=== Section Start ===

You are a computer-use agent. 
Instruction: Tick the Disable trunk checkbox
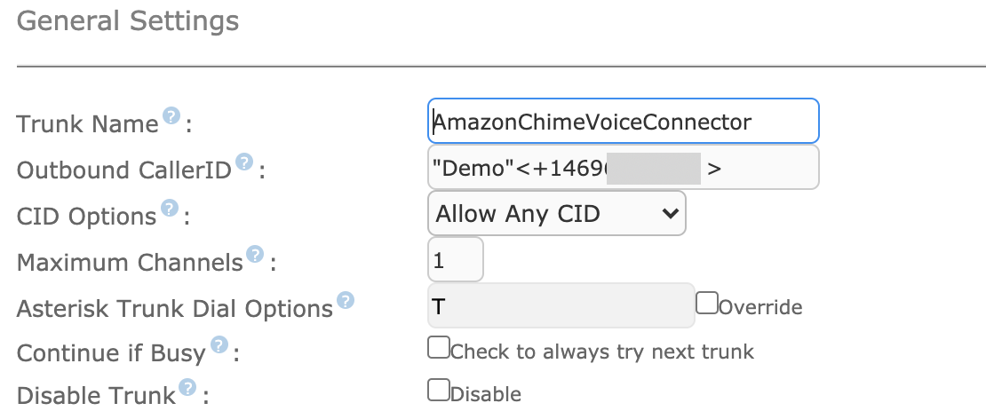(439, 390)
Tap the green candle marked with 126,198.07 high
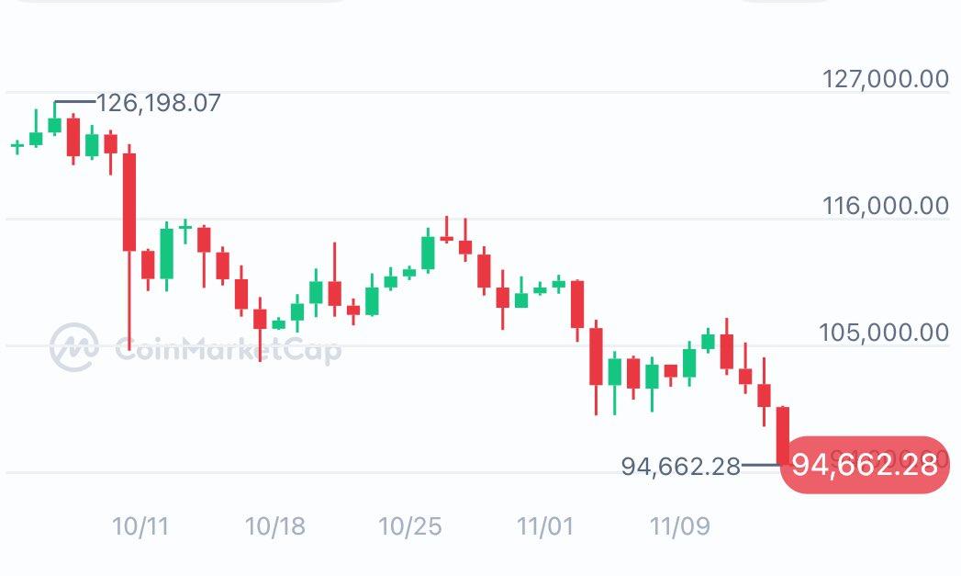This screenshot has height=576, width=961. [x=54, y=125]
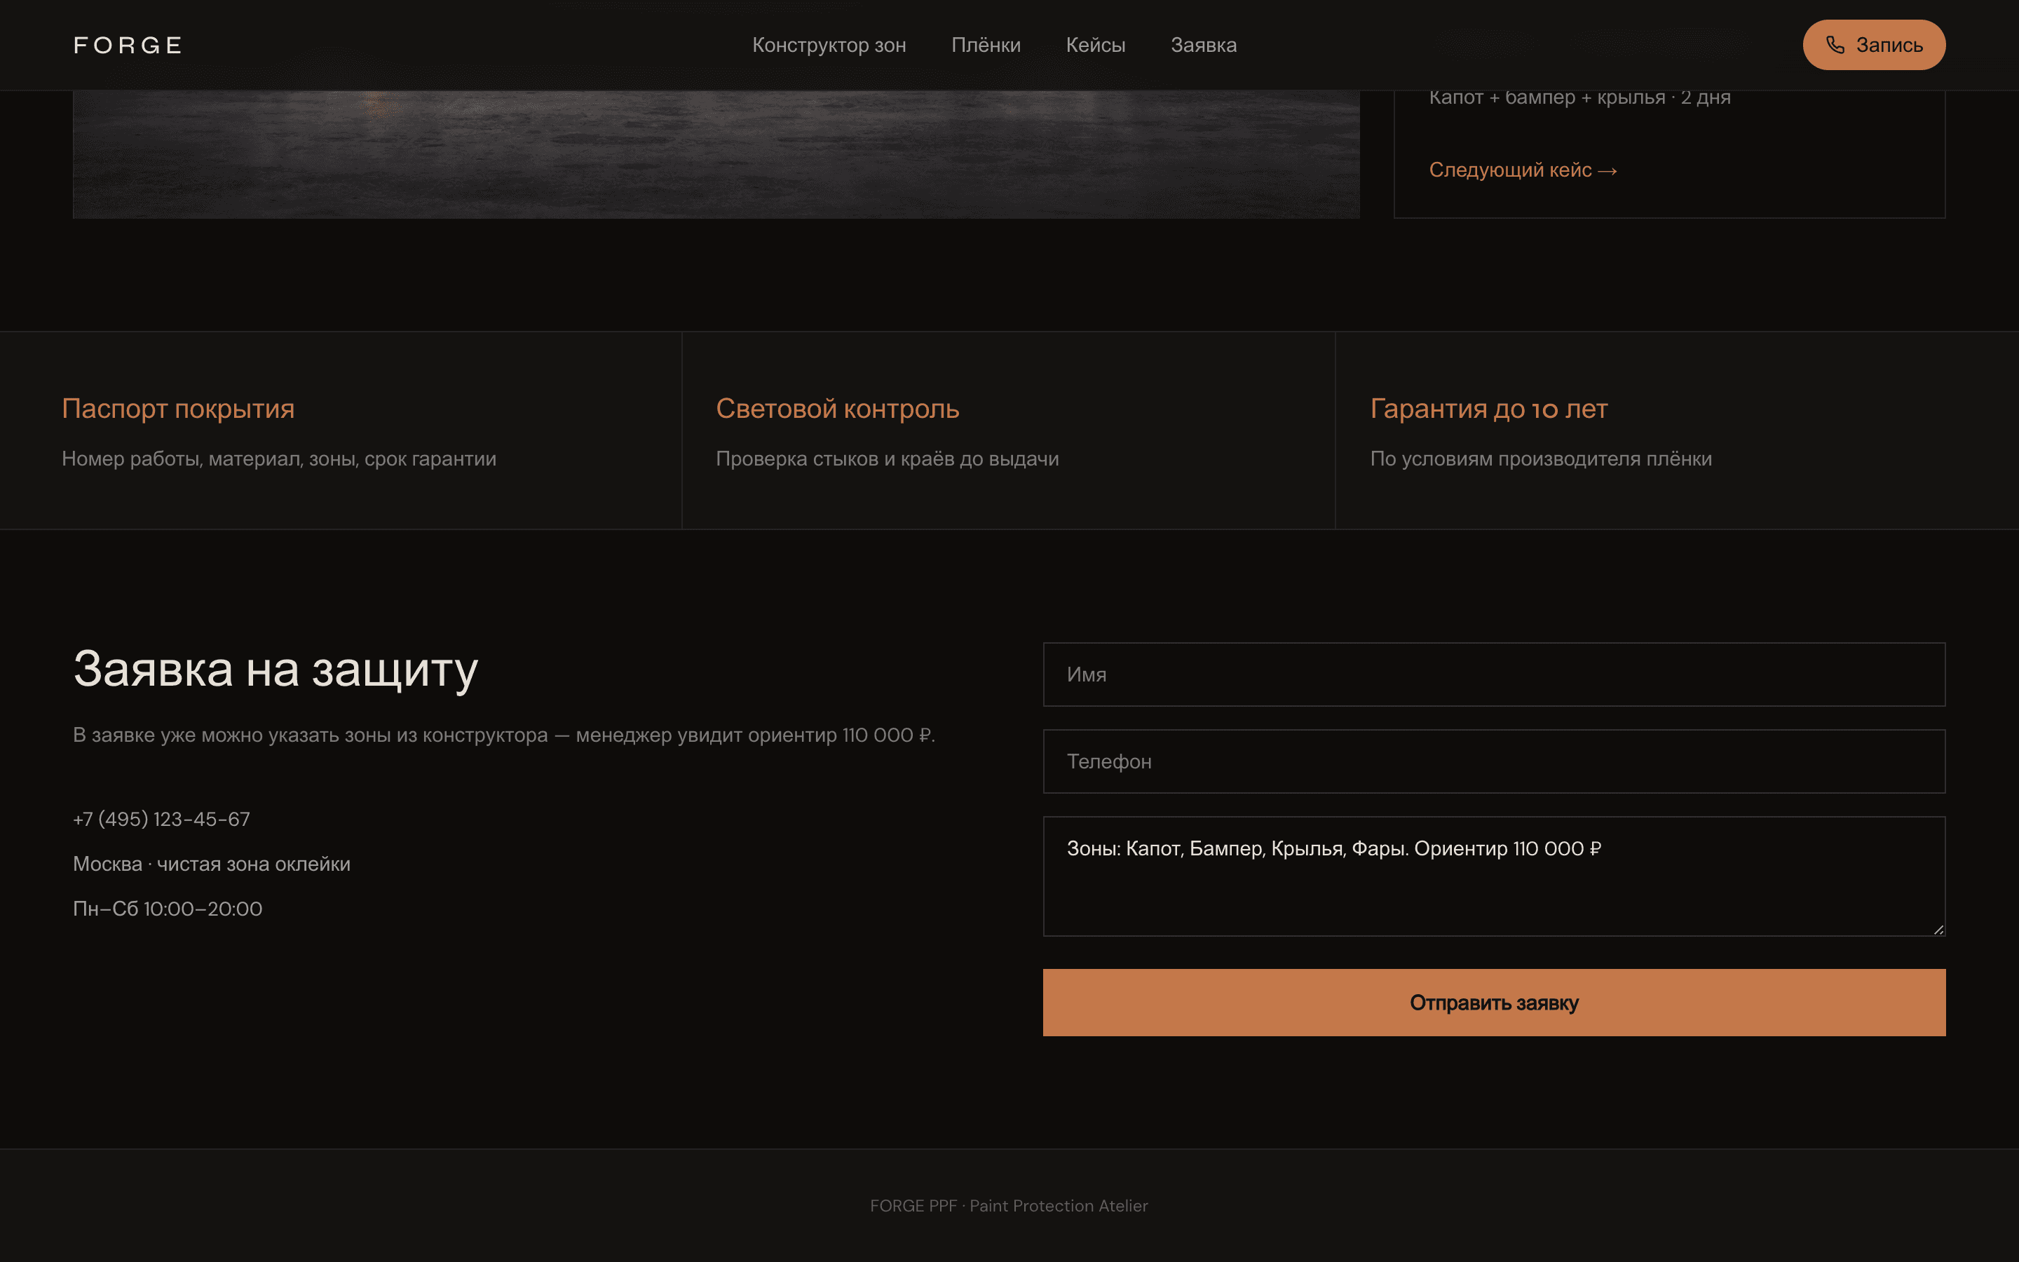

=== Section End ===

> _Assignment_: Look above for the line containing "Instruction: Tick the Disable trunk checkbox", then retype it and each line after it to the end of the records, exactly and without pictures.

> _Task response_:
Instruction: Tick the Disable trunk checkbox
(439, 390)
Tap the green candle marked with 126,198.07 high
This screenshot has height=576, width=961. [x=54, y=125]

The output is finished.